Data entries:
**********

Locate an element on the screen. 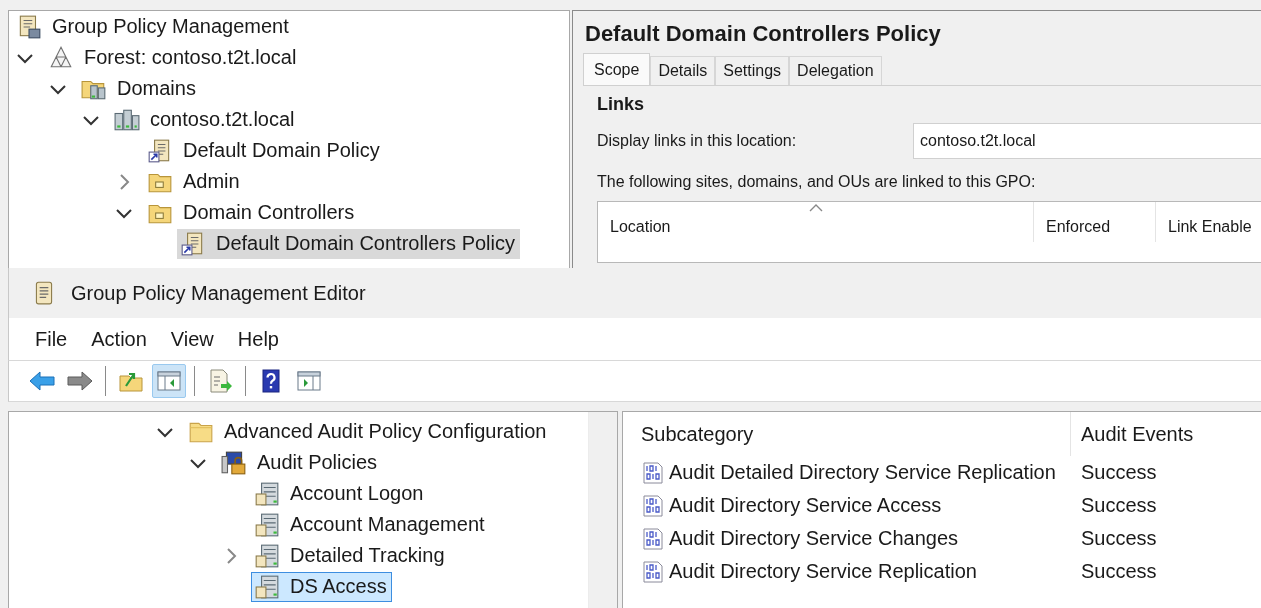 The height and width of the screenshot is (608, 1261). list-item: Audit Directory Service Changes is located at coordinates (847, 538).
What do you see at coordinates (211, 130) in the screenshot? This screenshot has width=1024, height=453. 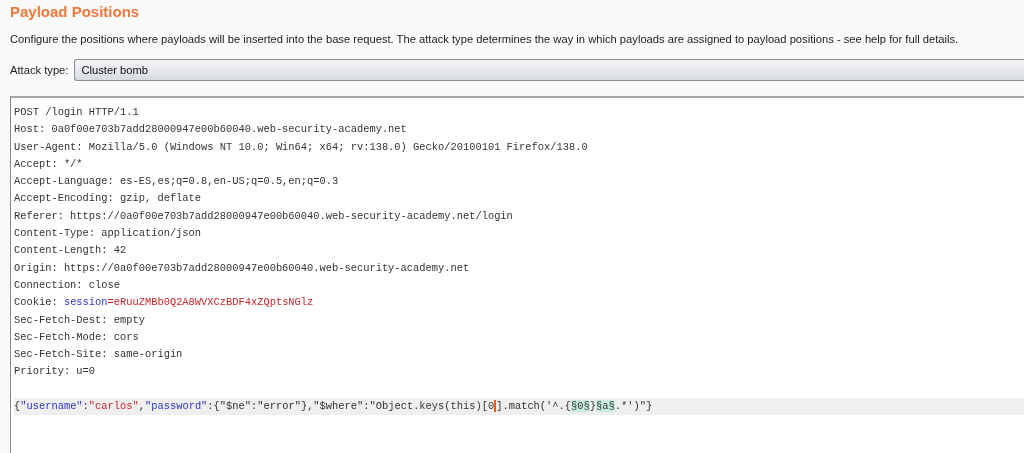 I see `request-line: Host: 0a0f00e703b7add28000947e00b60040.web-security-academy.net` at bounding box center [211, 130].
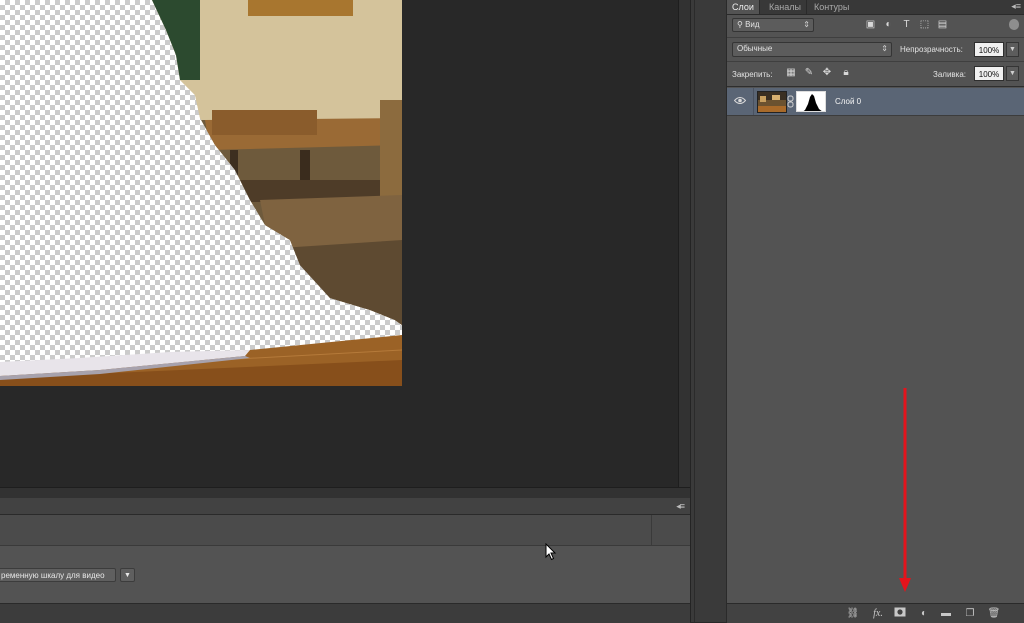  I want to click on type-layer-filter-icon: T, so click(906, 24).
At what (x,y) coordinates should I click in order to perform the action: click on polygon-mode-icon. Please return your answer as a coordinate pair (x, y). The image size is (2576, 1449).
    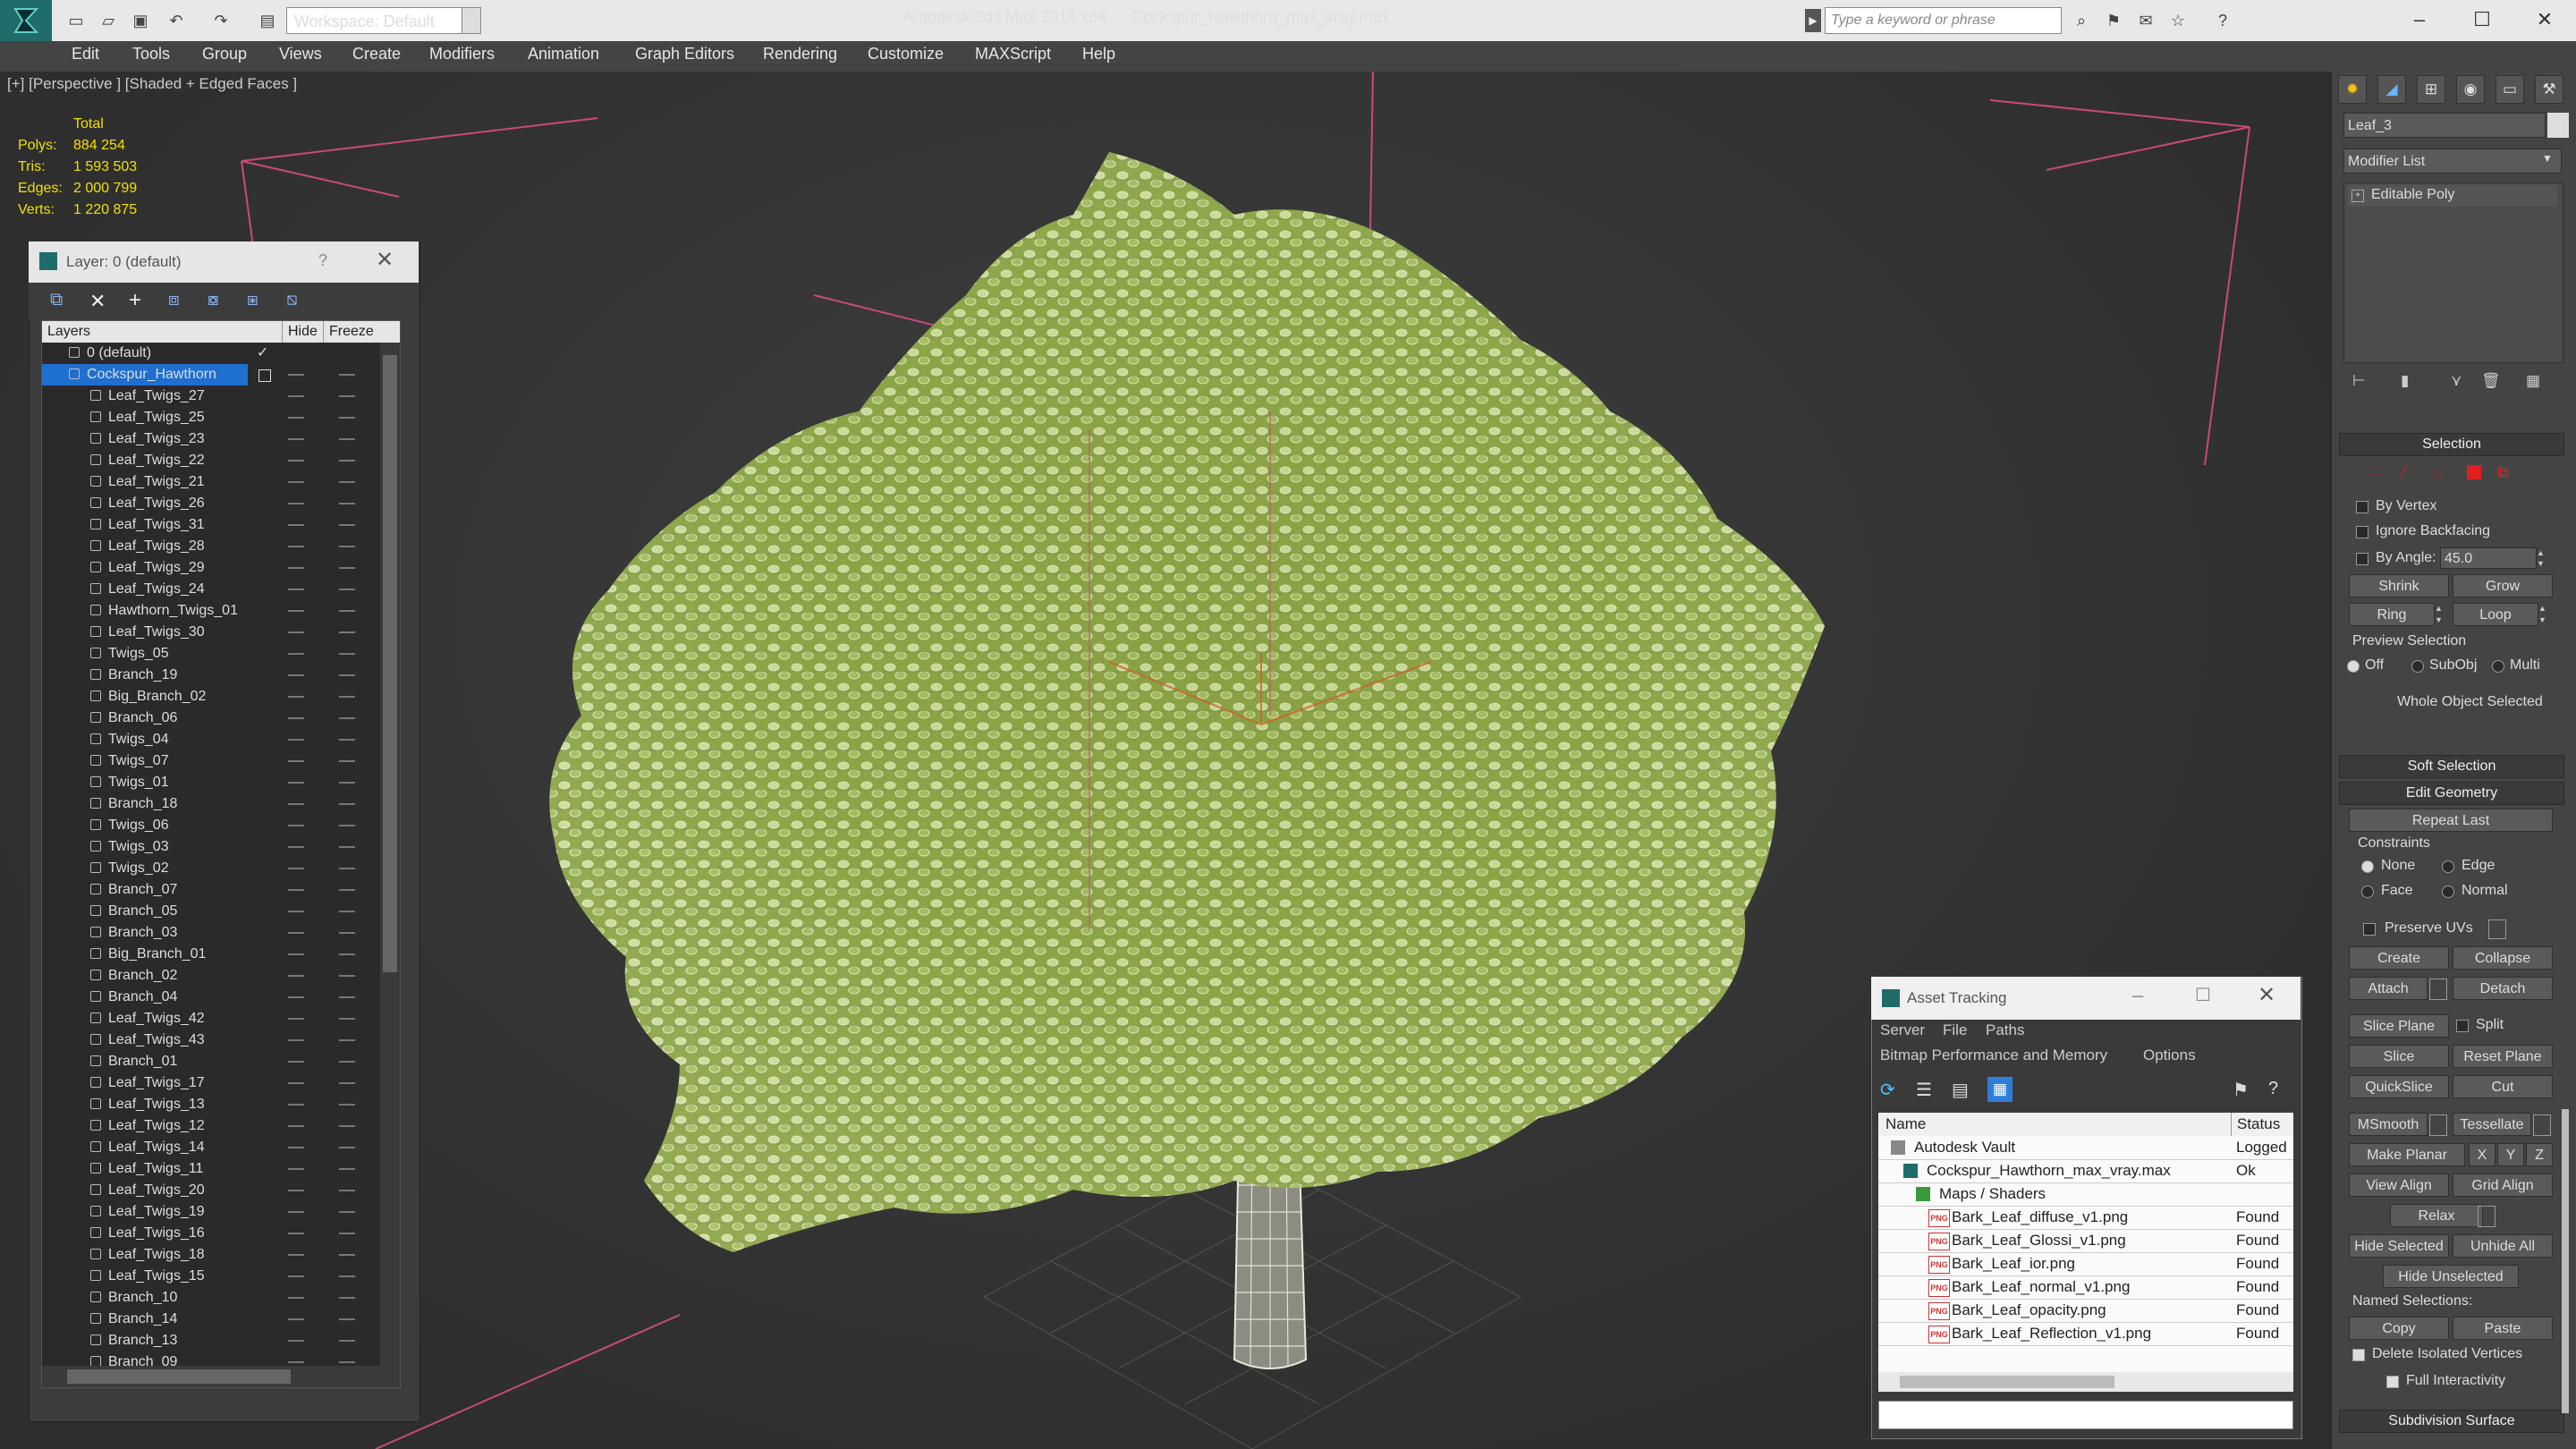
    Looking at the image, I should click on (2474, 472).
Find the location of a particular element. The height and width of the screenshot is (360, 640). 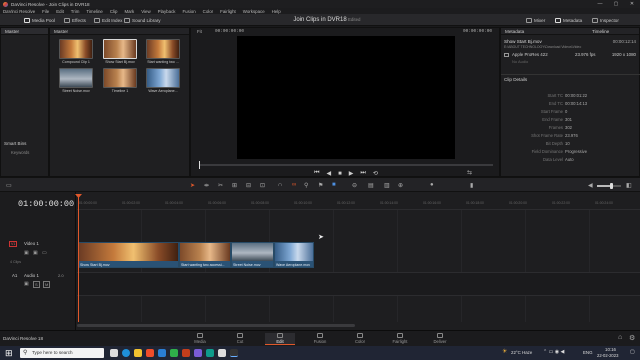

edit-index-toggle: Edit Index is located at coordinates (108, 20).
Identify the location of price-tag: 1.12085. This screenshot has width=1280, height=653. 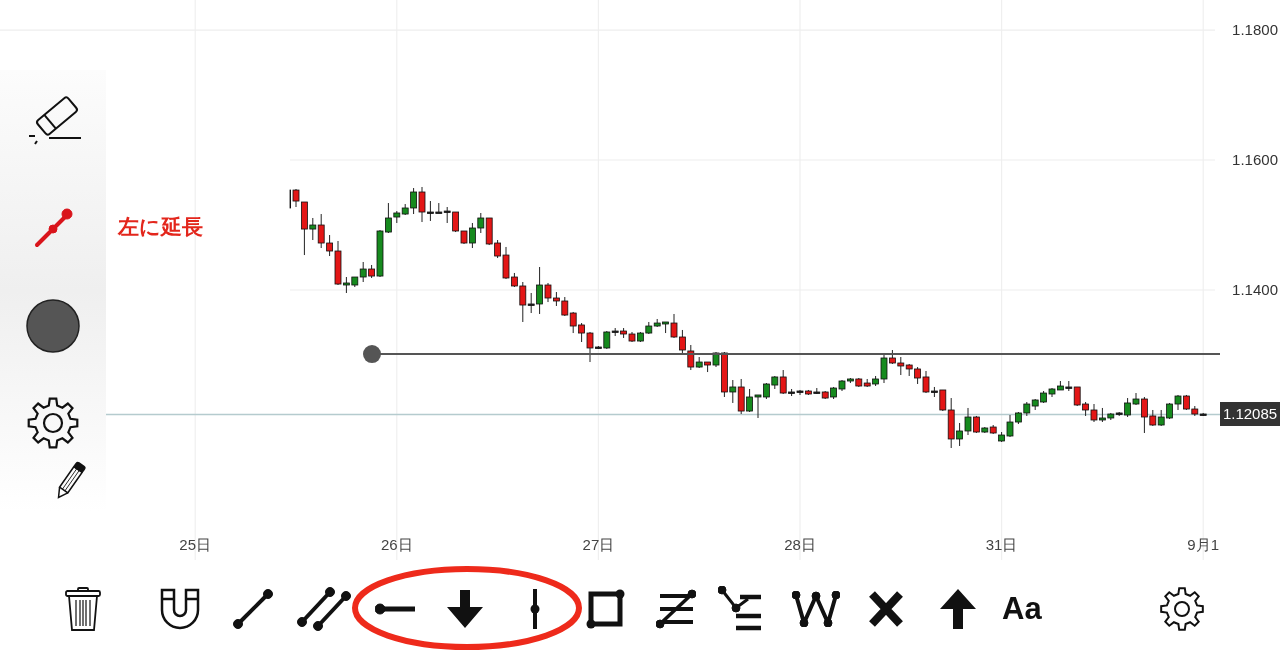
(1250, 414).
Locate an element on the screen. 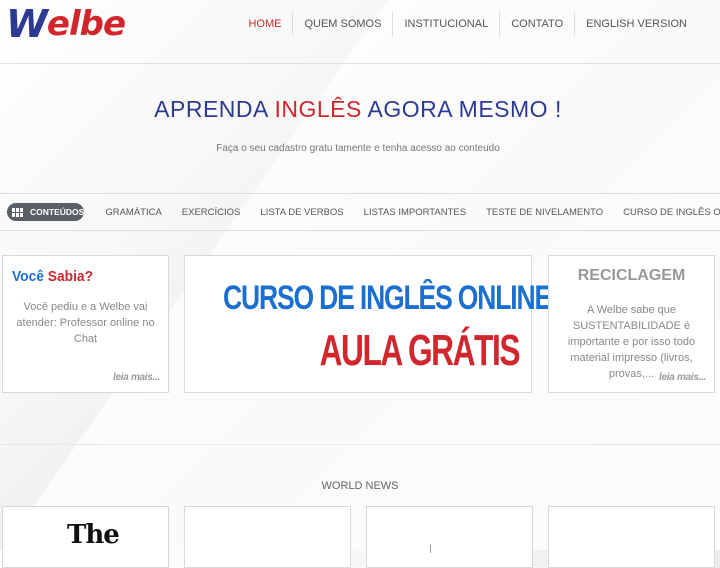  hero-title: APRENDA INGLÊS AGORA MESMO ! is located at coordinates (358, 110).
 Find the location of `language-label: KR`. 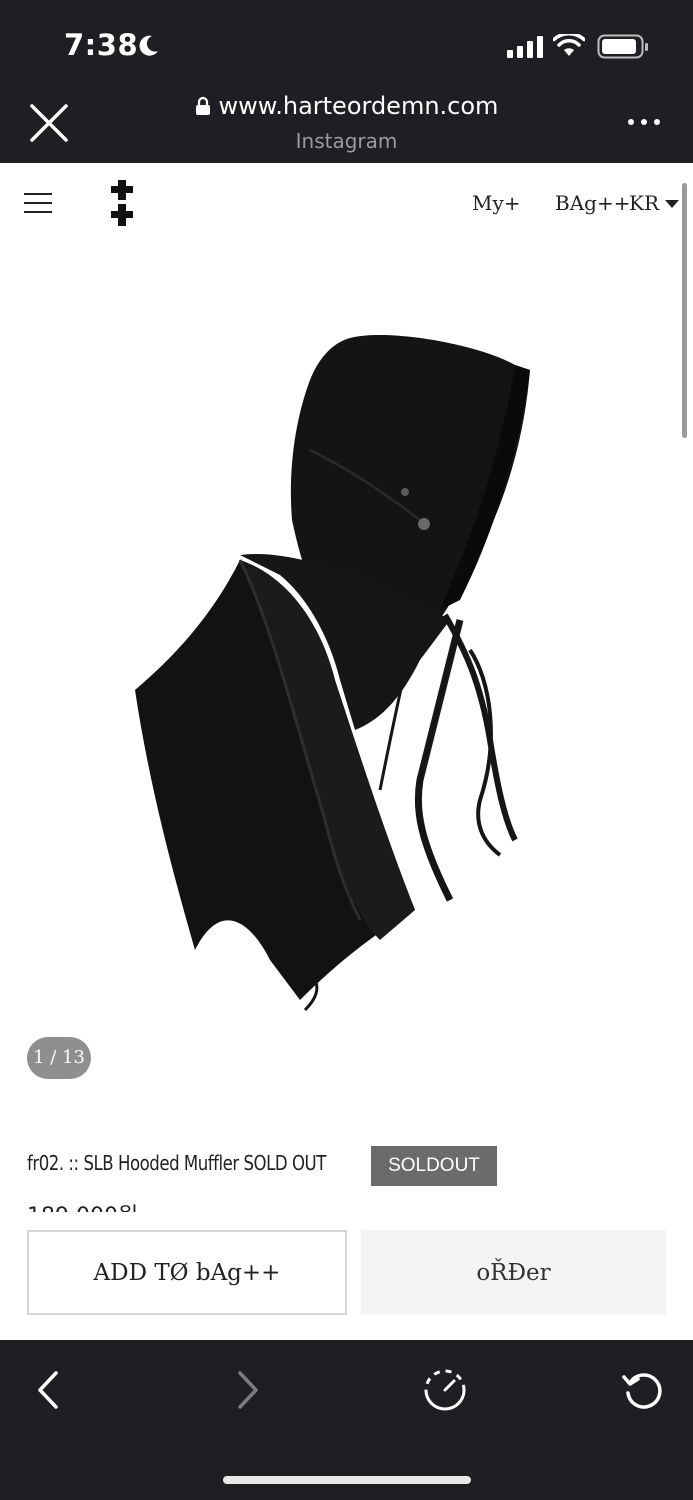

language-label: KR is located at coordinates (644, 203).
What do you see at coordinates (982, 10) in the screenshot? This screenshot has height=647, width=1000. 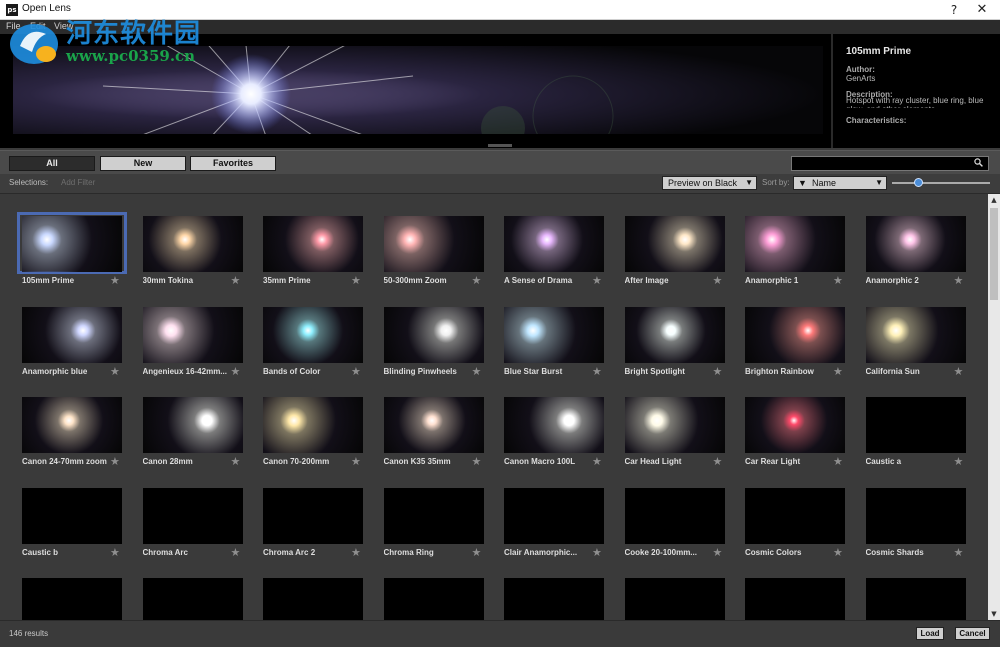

**********

→ **JOB**
Please echo the lines from the one containing "At what (x,y)" to the one containing "Looking at the", both included, without the pictures.

→ **EXERCISE OUTPUT**
At what (x,y) coordinates should I click in order to perform the action: click on polygon-mode-icon. Please return your answer as a coordinate pair (x, y). The image size is (2576, 1449).
    Looking at the image, I should click on (2474, 472).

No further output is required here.